儿童的重度哮喘

2014/11/05

   摘要
   儿童重症哮喘的特征是使用高剂量的吸入糖皮质激素或口服糖皮质激素治疗后症状仍持续存在。儿童的重症哮喘可分为两类,难治性哮喘或严重治疗抵抗性哮喘。难治性哮喘的定义为由于不正确的诊断或合并症存在而导致控制不佳,或由于不良的心理或环境因素导致依从性差。相对应的是,治疗抵抗性哮喘定义为尽管处理了以上因素,哮喘依然难治。人们逐渐认识到,重症哮喘是一个与多种临床和炎症表型相关的高度异质性疾病,这些表型已经在儿童重症哮喘中得到描述。指南推荐的儿童重症哮喘的药物治疗主要是基于成人研究数据的类推。重症哮喘儿童的推荐治疗方法为吸入高剂量或口服糖皮质激素联合长效β-受体激动剂及其他附加疗法,如抗白三烯和甲基黄嘌呤药物。识别并阐明哮喘难以控制的影响因素是很重要的,包括审视诊断并排除致病或加重的因素。对表型进行更好的定义以及根据患者个体的表型提供针对性的治疗可能会改善未来对哮喘的治疗。

 

(苏欣 审校)
JAllergyClinImmunolPract.2014Sep-Oct;2(5):489-500.doi:10.1016/j.jaip.2014.06.022.


 

 

Severe asthma in children.
 

Guilbert TW1, Bacharier LB2, Fitzpatrick AM3.
 

ABSTRACT
Severe asthma in children is characterized by sustained symptoms despite treatment with high doses of inhaled corticosteroids or oral corticosteroids. Children with severe asthma may fall into 2 categories, difficult-to-treat asthma or severe therapy-resistant asthma. Difficult-to-treat asthma is defined as poor control due to an incorrect diagnosis or comorbidities, or poor adherence due to adverse psychological or environmental factors. In contrast, treatment resistant is defined as difficult asthma despite management of these factors. It is increasingly recognized that severe asthma is a highly heterogeneous disorder associated with a number of clinical and inflammatory phenotypes that have been described in children with severe asthma. Guideline-based drug therapy of severe childhood asthma is based primarily on extrapolated data from adult studies. The recommendation is that children with severe asthma be treated with higher-dose inhaled or oral corticosteroids combined with long-acting β-agonists and other add-on therapies, such as antileukotrienes and methylxanthines.

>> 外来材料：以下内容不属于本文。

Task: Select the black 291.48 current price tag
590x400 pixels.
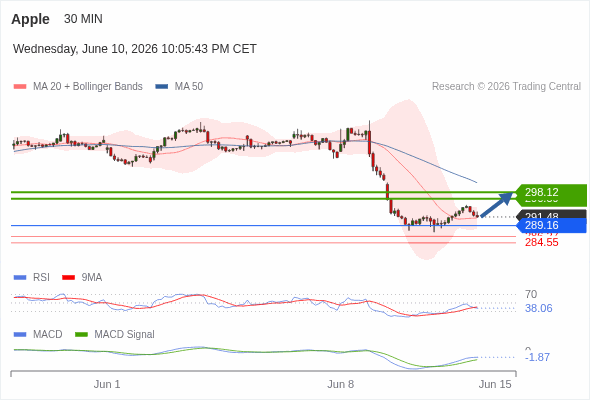Action: coord(551,215)
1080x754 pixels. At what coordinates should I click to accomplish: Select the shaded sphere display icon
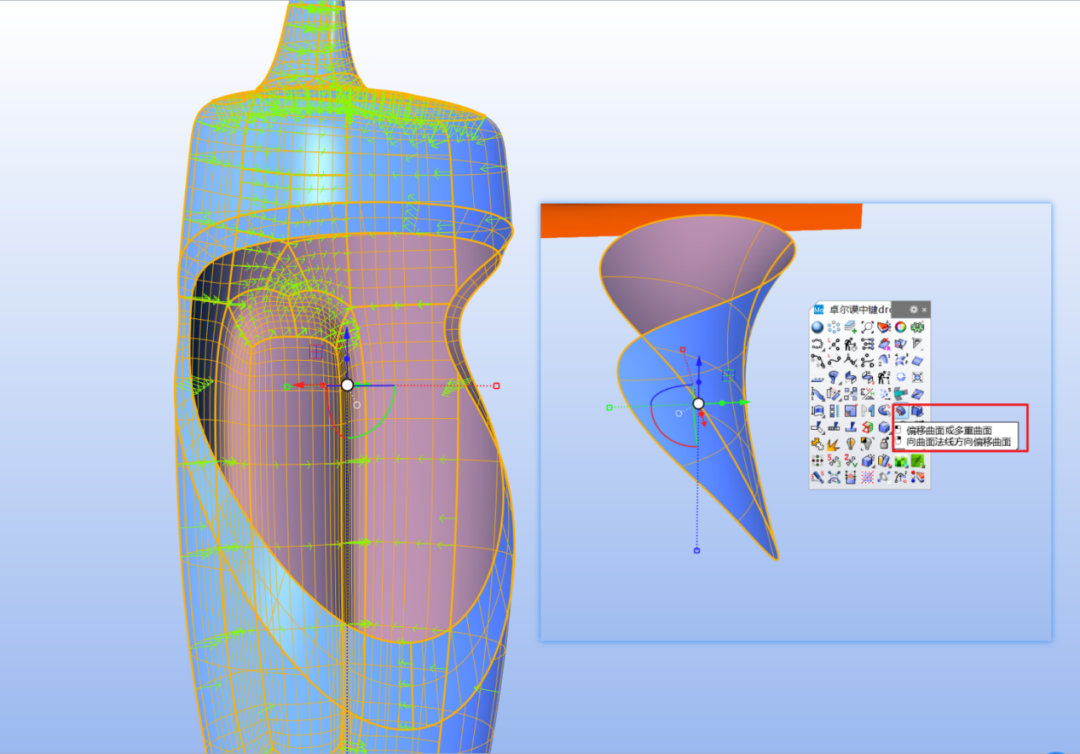click(x=818, y=327)
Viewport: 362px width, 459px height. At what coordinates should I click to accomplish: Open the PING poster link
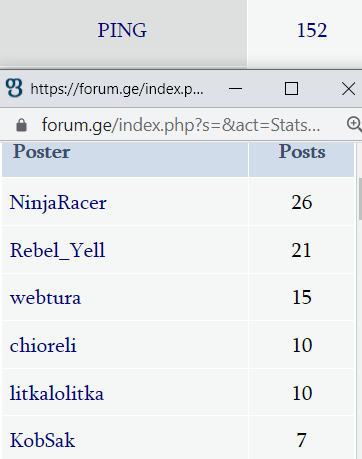click(x=122, y=30)
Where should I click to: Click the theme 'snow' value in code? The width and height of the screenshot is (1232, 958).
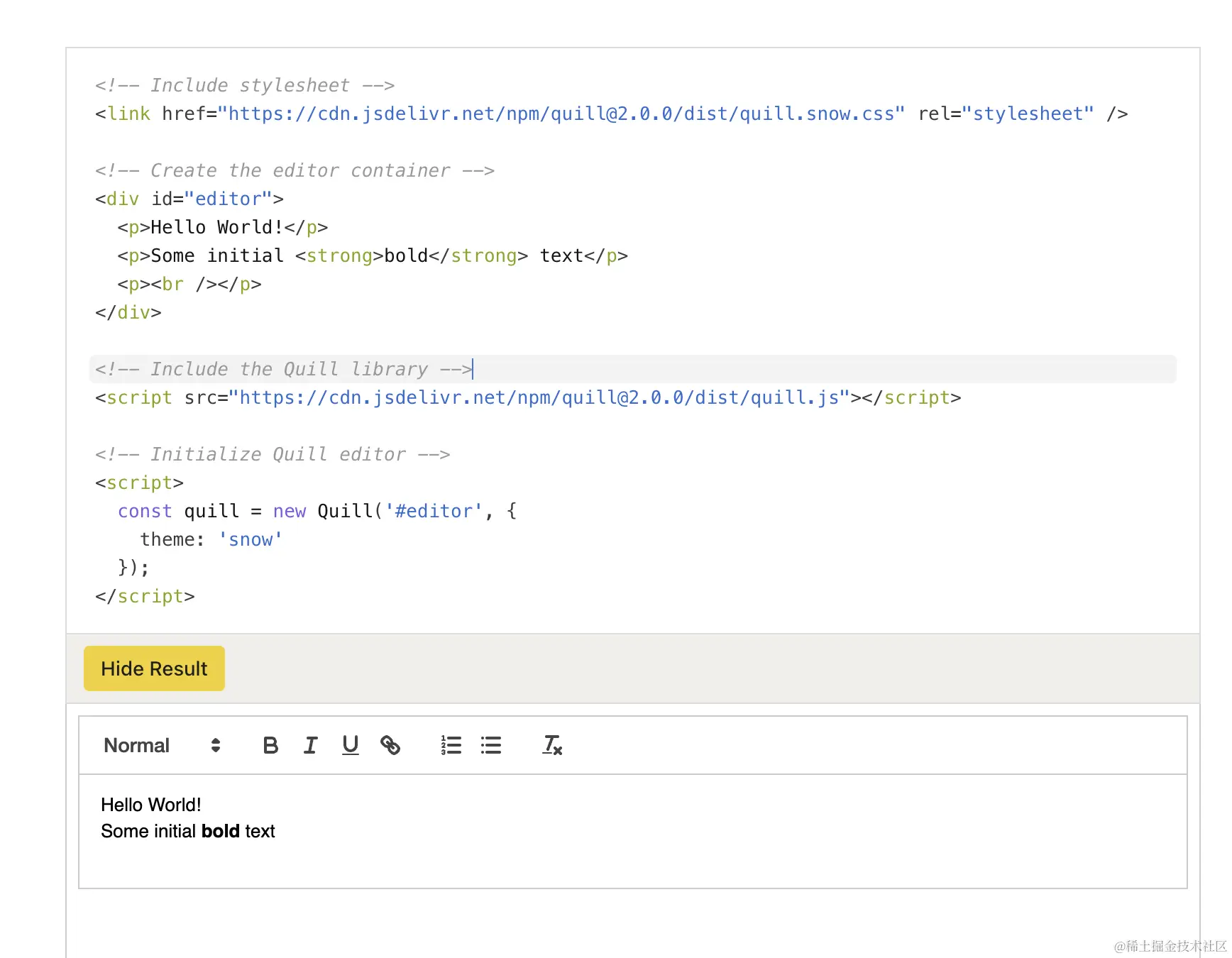click(x=251, y=539)
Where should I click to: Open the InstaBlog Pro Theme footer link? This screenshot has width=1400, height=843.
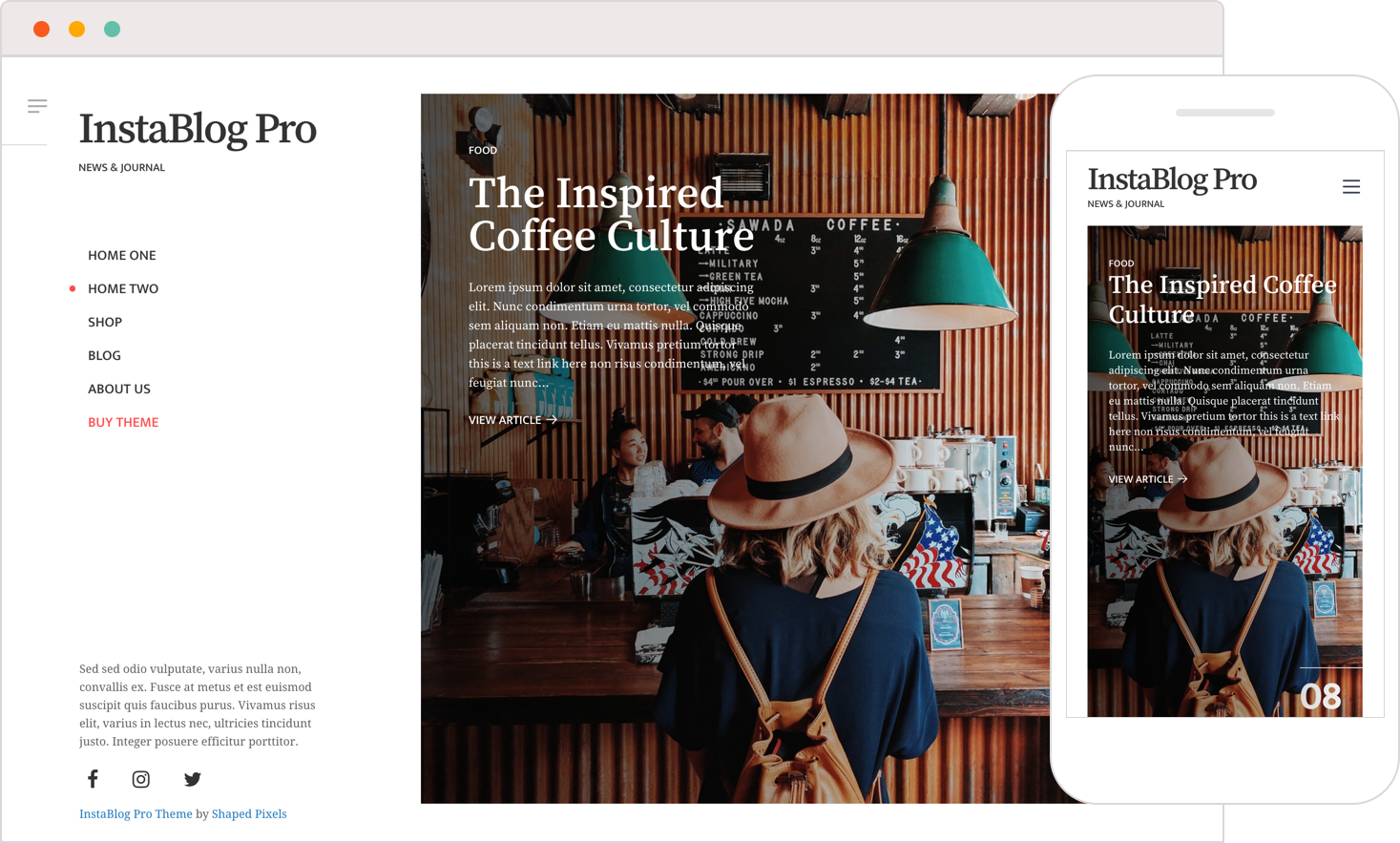coord(136,814)
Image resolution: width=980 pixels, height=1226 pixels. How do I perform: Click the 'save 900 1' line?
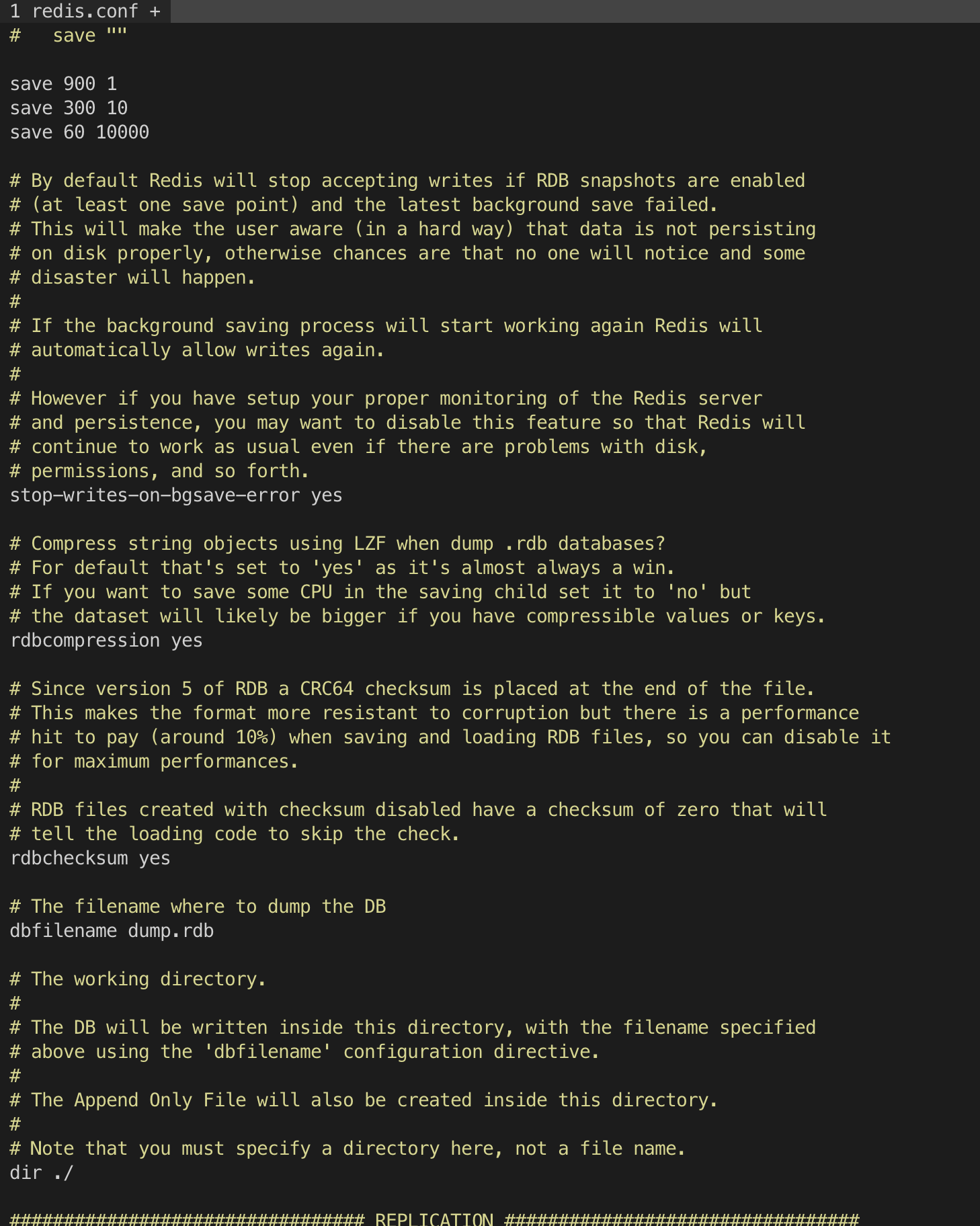coord(63,84)
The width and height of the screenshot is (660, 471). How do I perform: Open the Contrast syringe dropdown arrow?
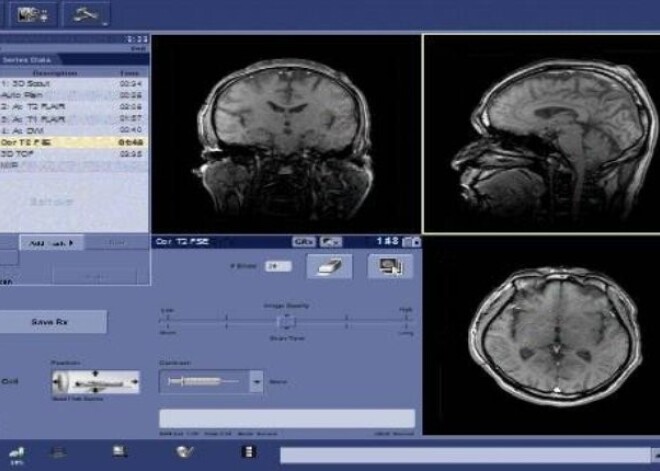(255, 382)
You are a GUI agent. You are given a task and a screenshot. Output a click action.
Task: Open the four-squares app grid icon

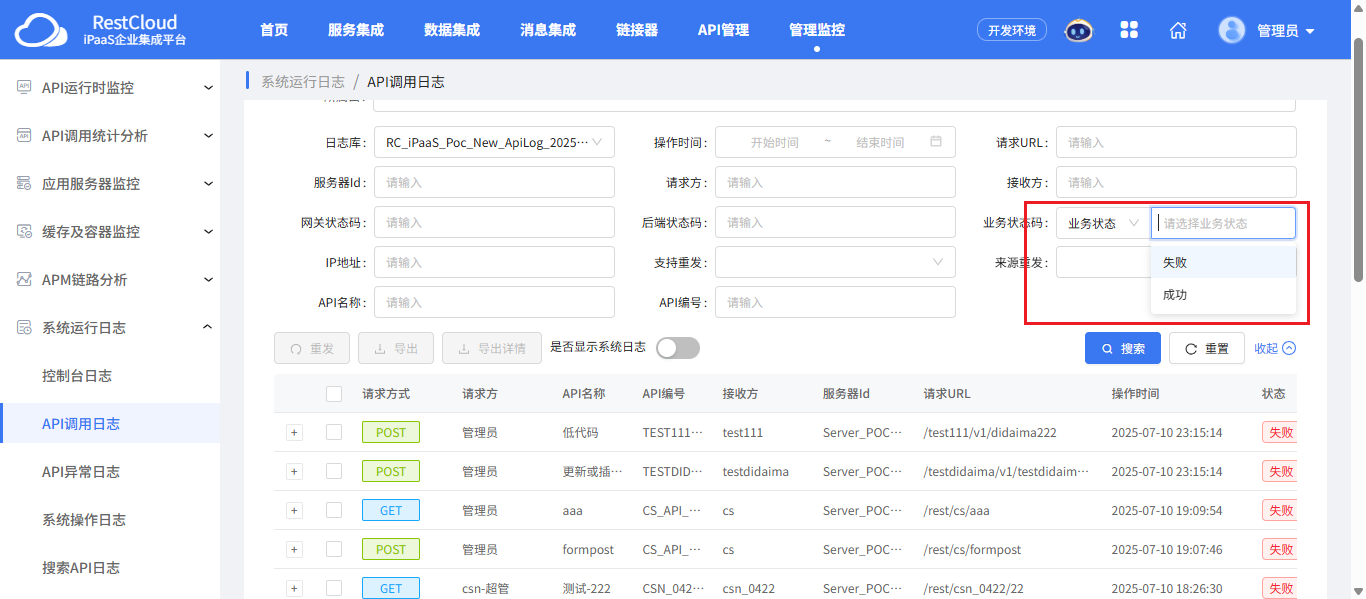tap(1129, 30)
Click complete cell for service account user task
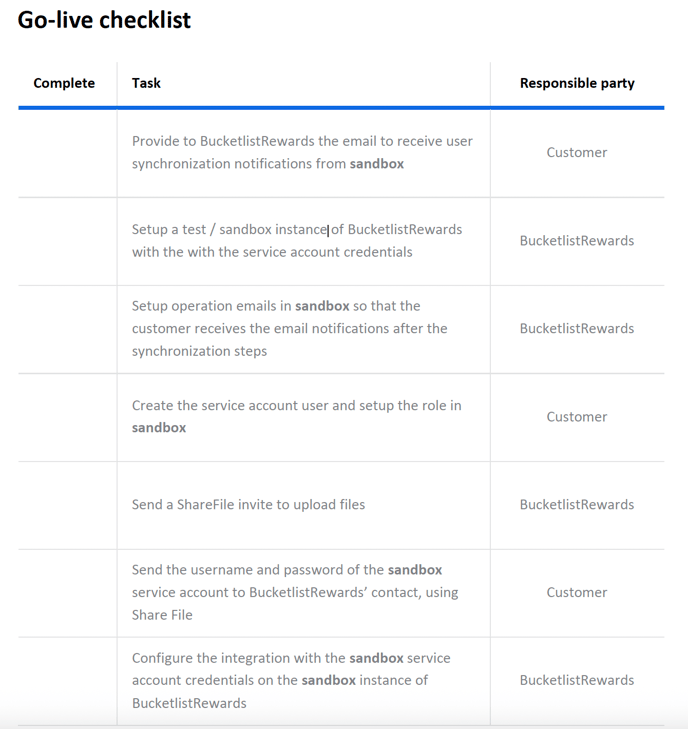This screenshot has width=688, height=729. pos(67,417)
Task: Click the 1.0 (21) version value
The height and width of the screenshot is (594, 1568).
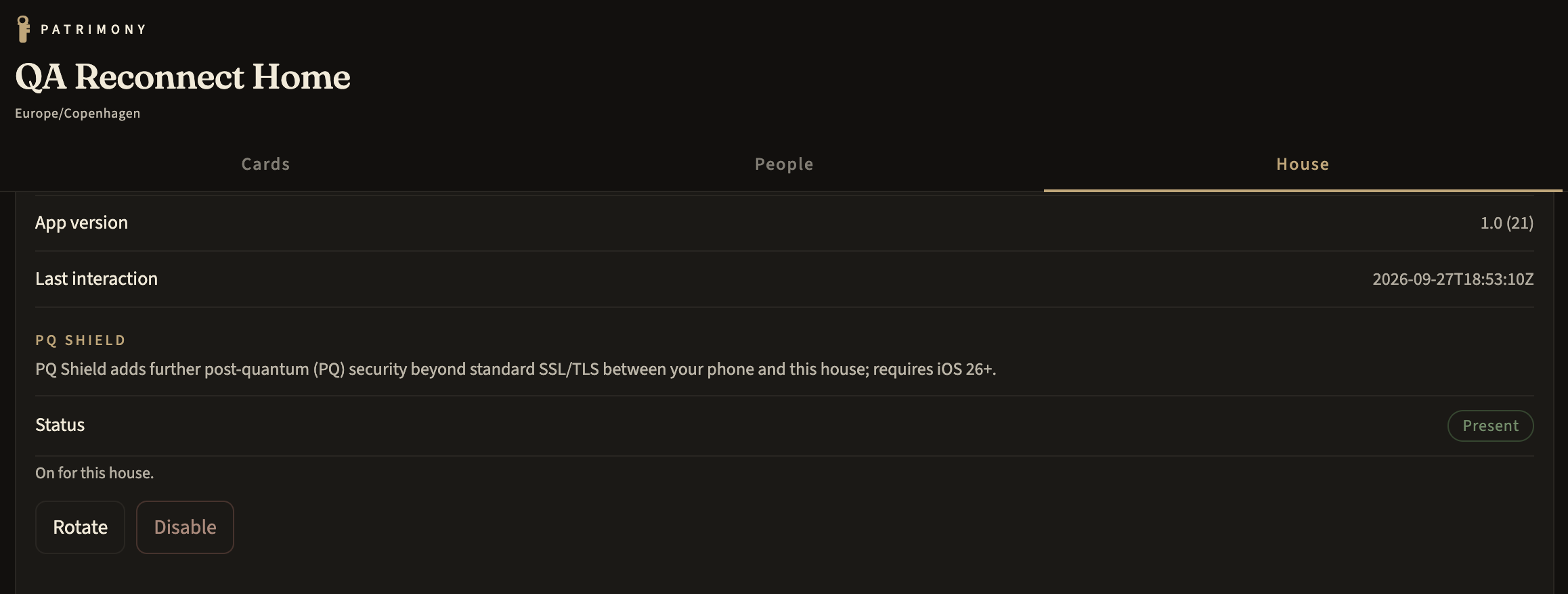Action: [x=1506, y=223]
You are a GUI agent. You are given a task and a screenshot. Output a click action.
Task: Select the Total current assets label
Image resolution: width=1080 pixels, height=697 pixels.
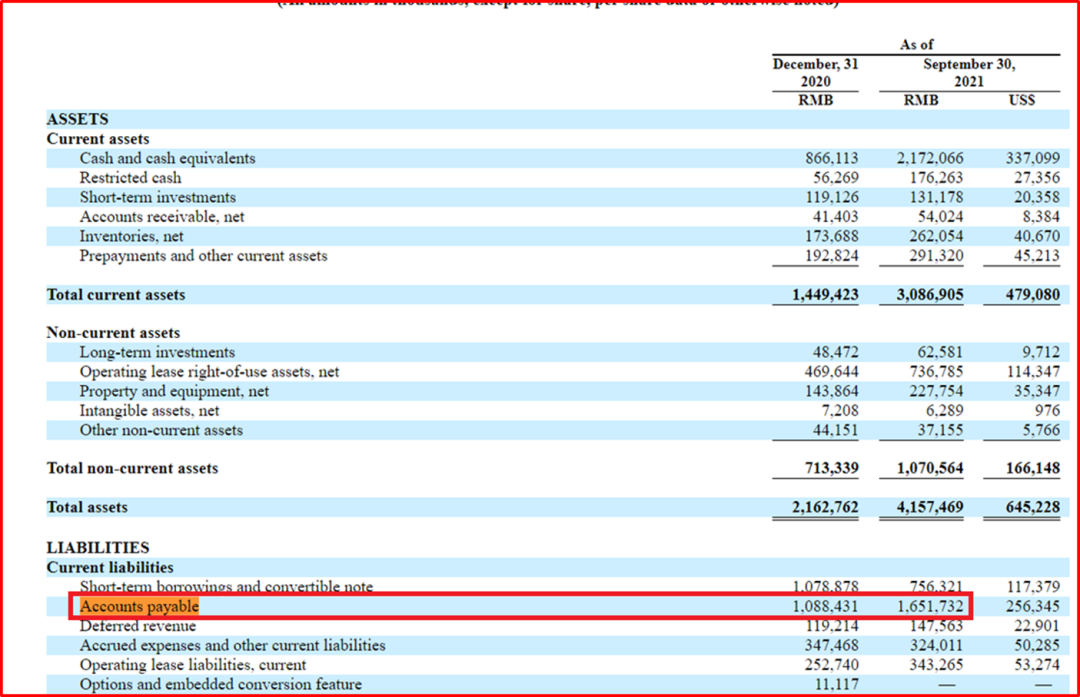coord(116,295)
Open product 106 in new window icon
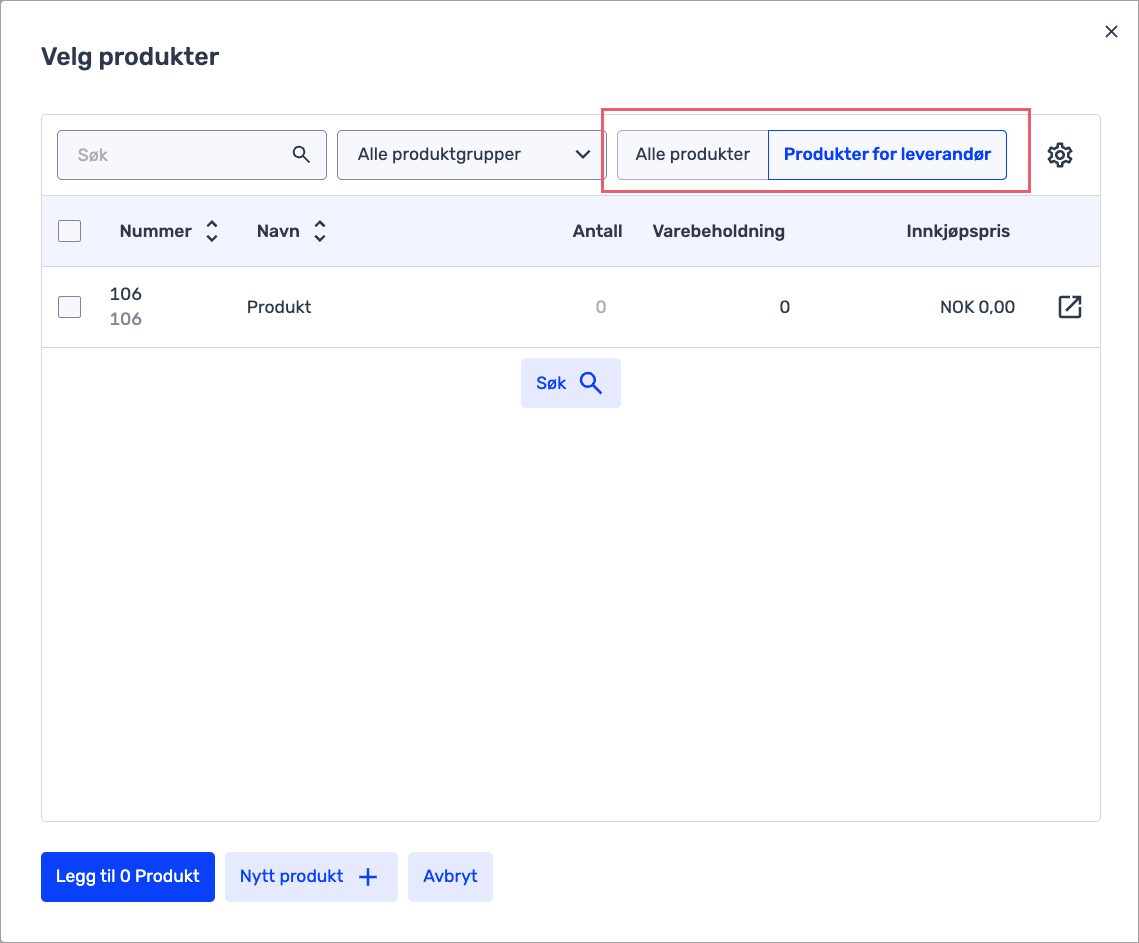The image size is (1139, 943). (1069, 307)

It is important to identify and address the influences that make asthma difficult to control, including reviewing the diagnosis and removing causal or aggravating factors. Better definition of the phenotypes and better targeting of therapy based upon individual patient phenotypes is likely to improve asthma treatment in the future.

 

JAllergyClinImmunolPract.2014Sep-Oct;2(5):489-500.doi:10.1016/j.jaip.2014.06.022.